В крохотном княжестве отмечен наивысший в мире объем бабла на квадратный метр, и в этом смысле оно — мера всех вещей. Кого-то Монако подвигнет на подвиги, дабы любой ценой войти в клуб избранных, но как жить тем, кто не впишется в бархатную книгу жизни? А знаешь, сказал Максим Алексеевич, на Лазурке совсем не обязательно быть богачом, чтобы чувствовать себя человеком. Тут все демократично, множество людей зарабатывают пару тысяч евро в месяц и не парятся. Все спокойно и достойно. Это тебе не нашаваша Раша, где сиди и гадай, чем тебя угостит то Горби, то Елкин, то ВВП.
Эко хватил, думал Павел Антонович. Он знал, что ответить: кого лечишь, Макс, пока ты гулял с собачкой по набережной Сены и лопал круассаны с шоколадом, мы жилы рвали, чтобы не пропасть. Надо было вовремя ехать назад, но тебя же ломало, ты ведь у нас франкофон. Так что выпускай свою газету про новые сиськи жены банкира Сосискина, а я скажу спасибо и Горби, и Елкину, и ВВП. Потому что с каждым из них я чувствовал себя лучше, чем с предыдущим. И ни слова про народ; я — тот же народ, рожденный без золотой ложки во рту, поэтому имею право измерять перемены в стране линейкой своей собственной судьбы.
Ничего этого Павел, конечно же, не сказал, это навеки поссорило бы его со старым товарищем. Так что он слушал Максима вполуха, кивал и думал о своем. Вот кругом яхты, яхты, яхты — и все не твои, не твои, не твои... «Бентли», «бентли», «бентли» — и снова чужие, чужие, чужие.
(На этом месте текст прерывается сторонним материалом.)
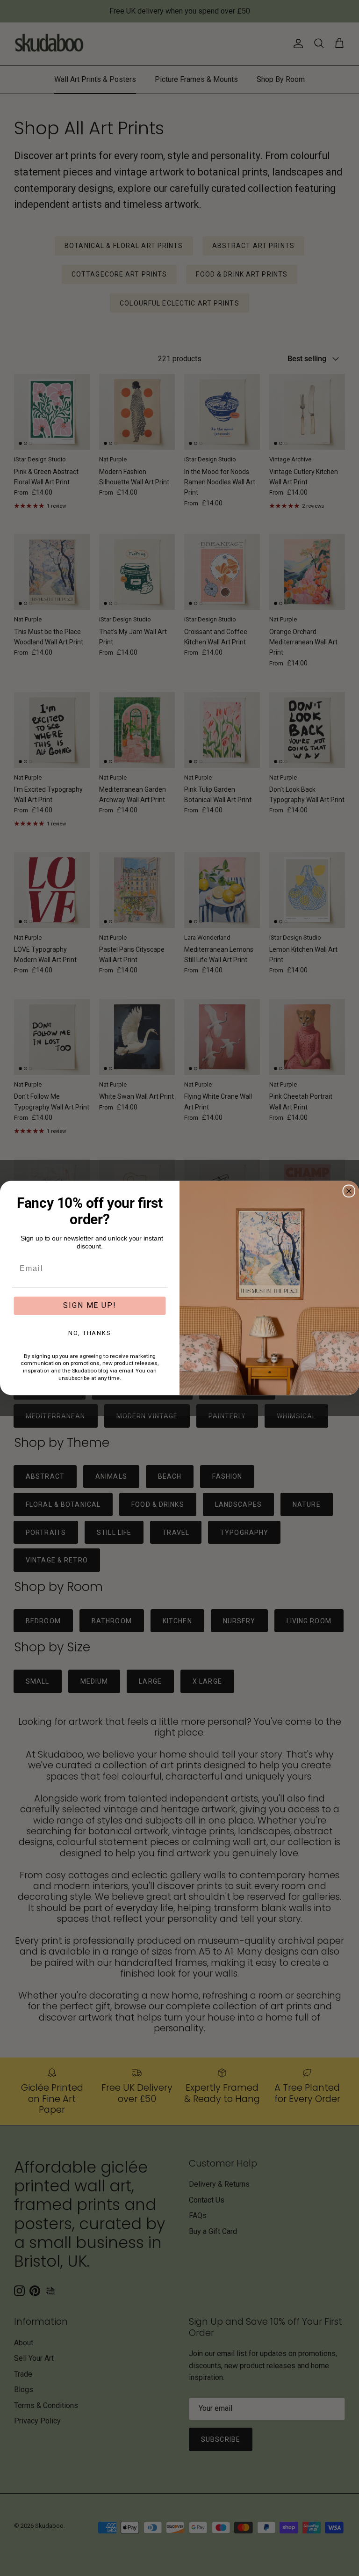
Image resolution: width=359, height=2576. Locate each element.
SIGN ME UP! (89, 1305)
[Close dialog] (349, 1191)
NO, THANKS (89, 1333)
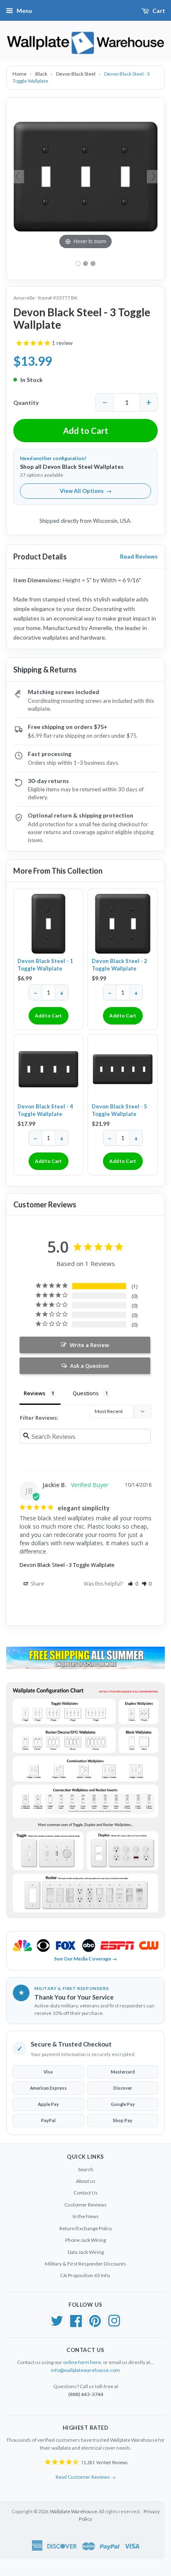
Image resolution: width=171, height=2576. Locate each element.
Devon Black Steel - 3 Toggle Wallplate (67, 1565)
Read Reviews (139, 556)
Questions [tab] (86, 1393)
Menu (24, 10)
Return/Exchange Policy (85, 2228)
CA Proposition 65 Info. (85, 2275)
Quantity (26, 402)
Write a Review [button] (89, 1345)
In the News (86, 2216)
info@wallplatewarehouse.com (85, 2370)
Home (19, 74)
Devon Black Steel (76, 74)
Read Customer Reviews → (86, 2477)
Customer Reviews (85, 2205)
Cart (158, 10)
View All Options (86, 491)
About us (85, 2181)
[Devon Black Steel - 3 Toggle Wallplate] (92, 263)
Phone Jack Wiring (85, 2240)
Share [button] (36, 1583)
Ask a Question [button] (89, 1365)
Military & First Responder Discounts (85, 2264)
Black (41, 74)
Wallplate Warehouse (73, 2511)
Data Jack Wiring (86, 2252)
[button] (133, 1583)
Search (85, 2169)
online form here (82, 2362)
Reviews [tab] (34, 1393)
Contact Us (85, 2192)
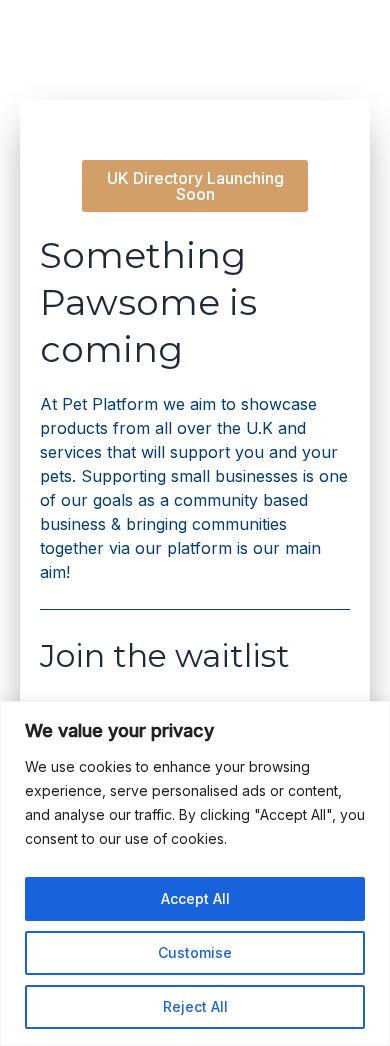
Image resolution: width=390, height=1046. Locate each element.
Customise (195, 952)
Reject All (195, 1006)
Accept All (195, 898)
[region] (195, 873)
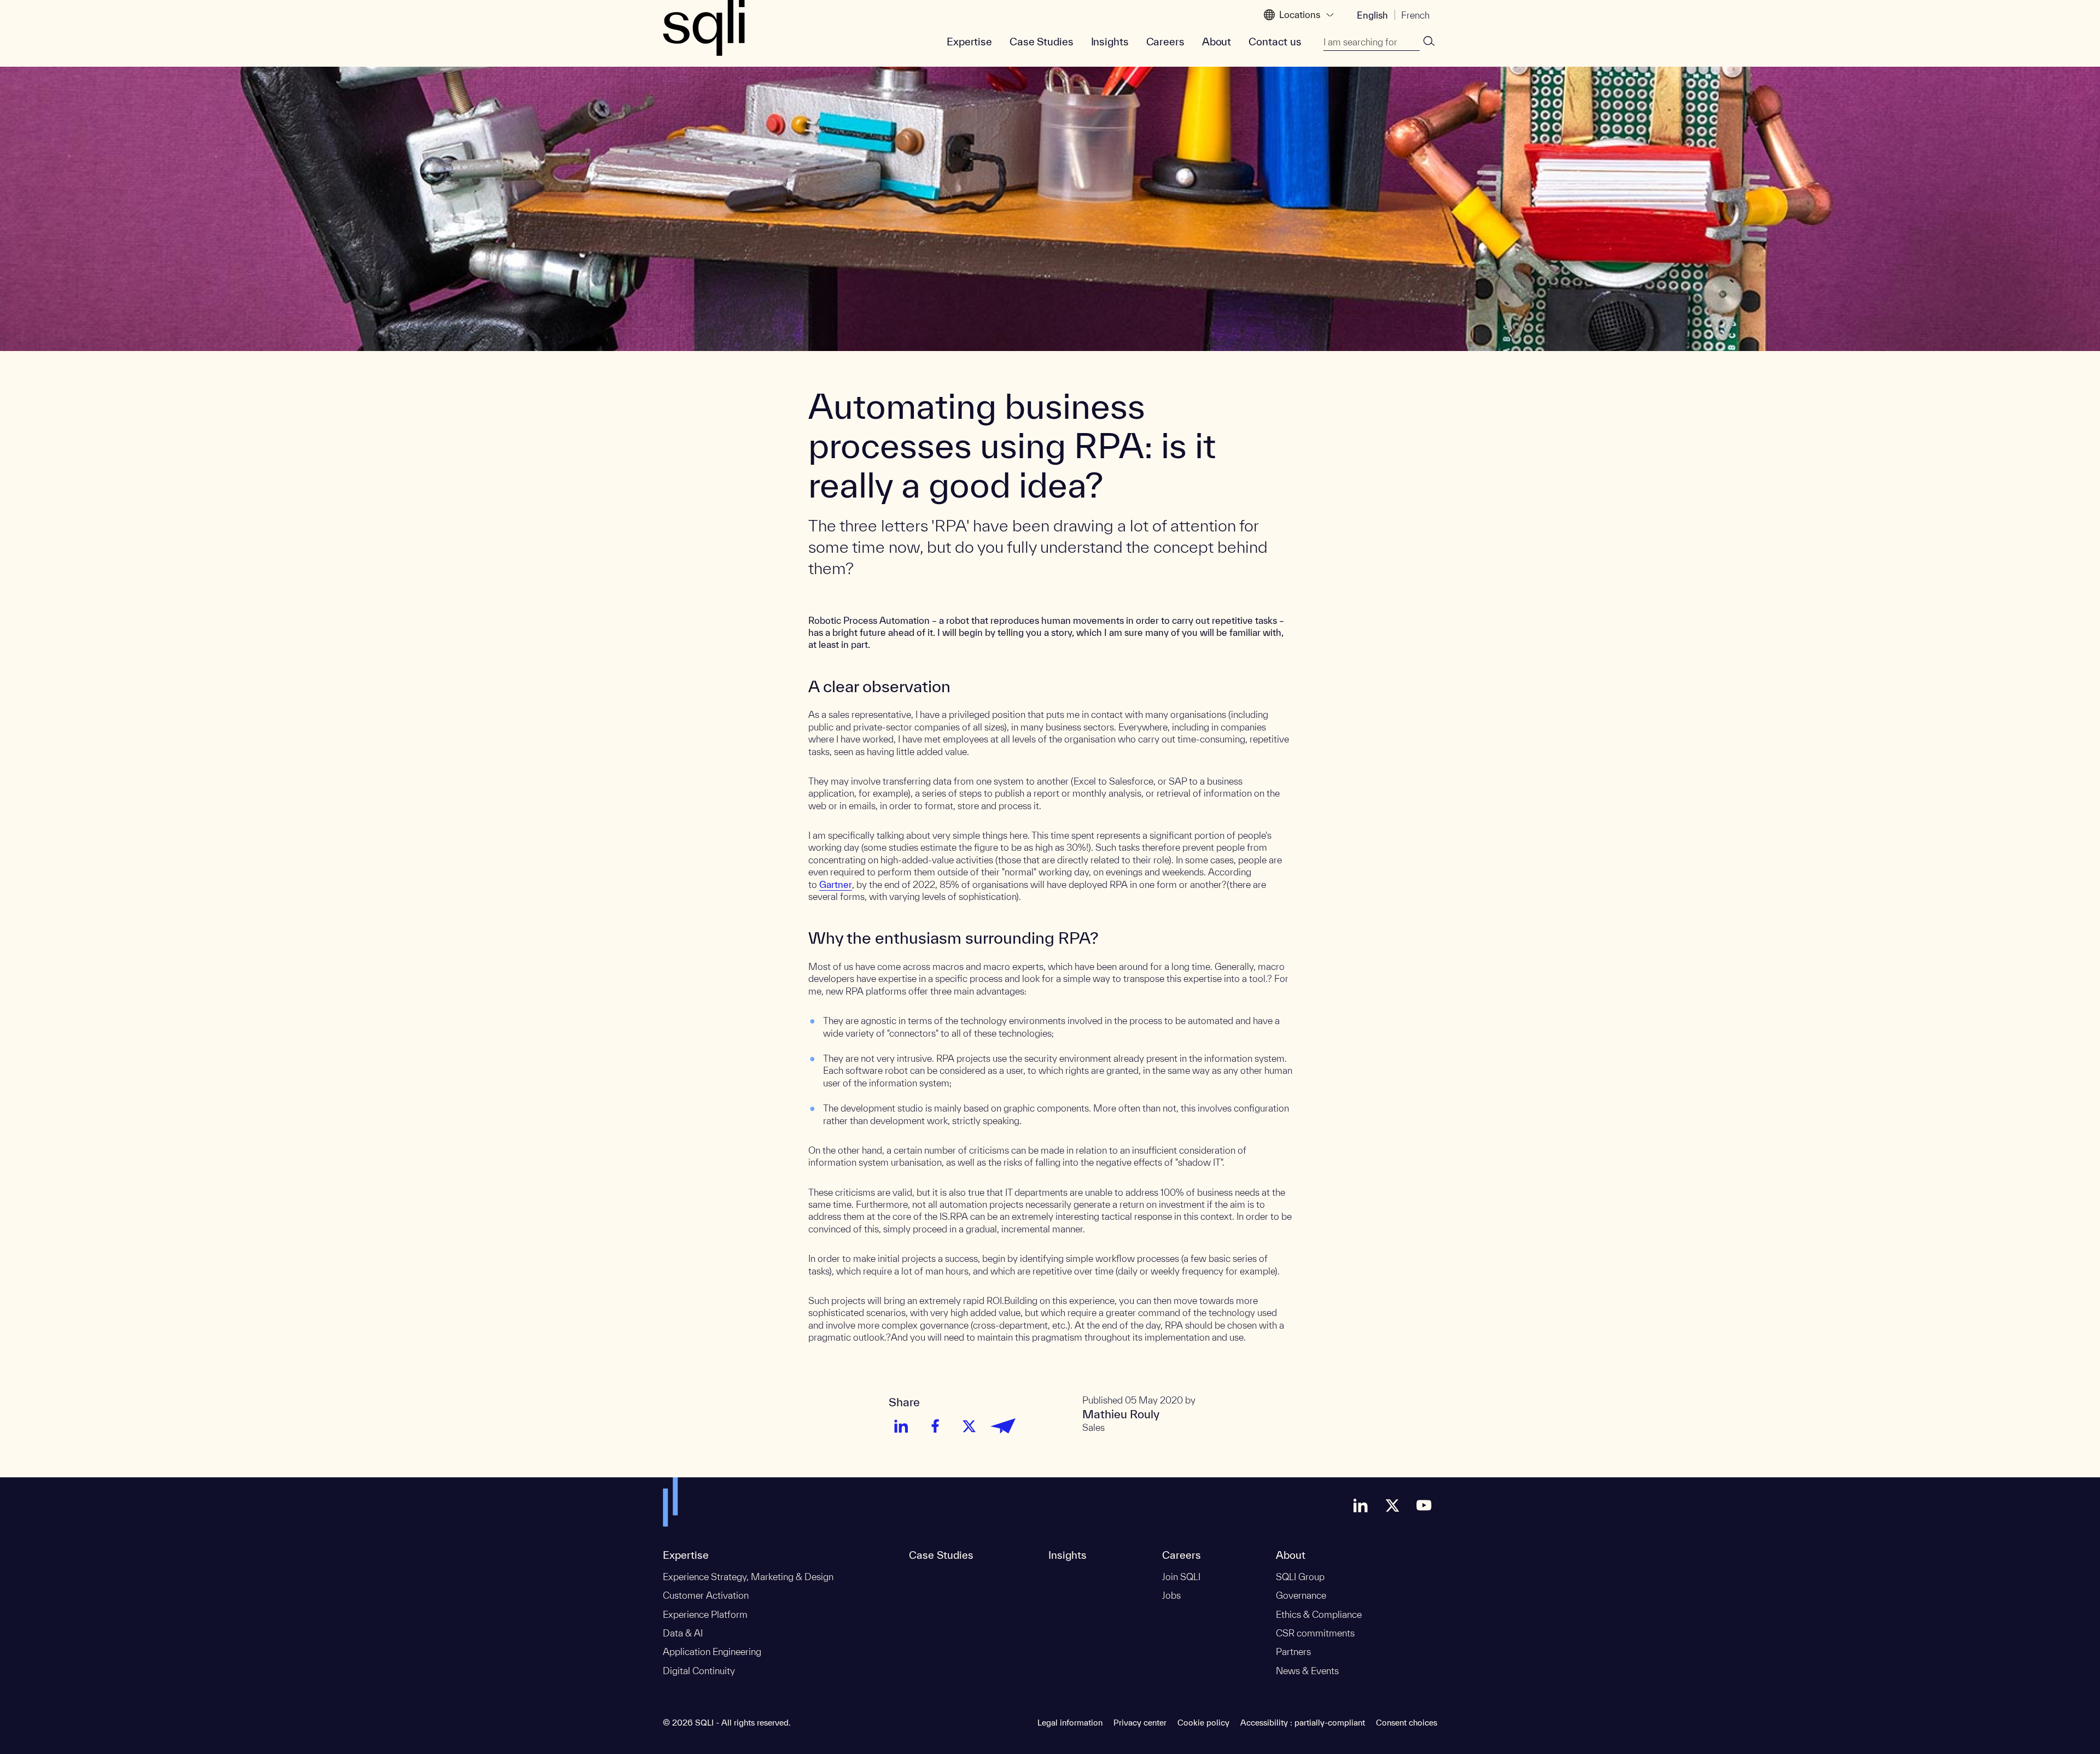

А тебя это напрягает? Тянет тебя на гламурный пляж, где можно встретить Дримати, автора бессмертного хита «Сваливай, до свиданья!», и Лекторию Соню, переехавшую из «Дома-то-ли-два-то-ли-три» в дом местного миллиардера, и конькобежку Мальвину Алискину, рассказавшую по телевизору о посещении опочивальни князя Альбера, ответь честно — тянет? Меня — точно нет, констатировал Павел Антонович.
Легко проживу без гламурного пляжа. Обойдусь и без яхт и «бентли», хотя тут есть раздражитель. Злит не то, что они принадлежат другим, а то, кому именно. Владей ими Марк Цукерберг, Лионель Месси, Аль Пачино и иные чистопородные гении, — и отлично, все по заслугам. Но ведь среди собственников полно разных невыразительных особей, в том числе знакомые тебе Санек и Ванек, лишенные не то что признаков гениальности, но даже среднего ума. Вот что слегка портит настроение и побуждает задуматься: будь ты понахрапистее и пожаднее, мог бы владеть тут каким-нибудь пентхаусом, спеть дуэтом с Дримати и кое-что предложить Алискиной.
А, с другой стороны, мог бы сейчас лежать под курганом, заросшим бурьяном, с пулевой дыркой в черепушке. Так что не будем гневить создателя, примем кальвадоса на ход ноги и поехали.
А когда простимся, дорогой друг Максим Алексеевич, заедешь к хозяину этого ресторана и возьмешь с него комиссионные за привод гостя.
Но это, конечно, не говорится вслух — вслух другое: «Макс, спрячь свой бумажник, обед за счет отбывающей стороны».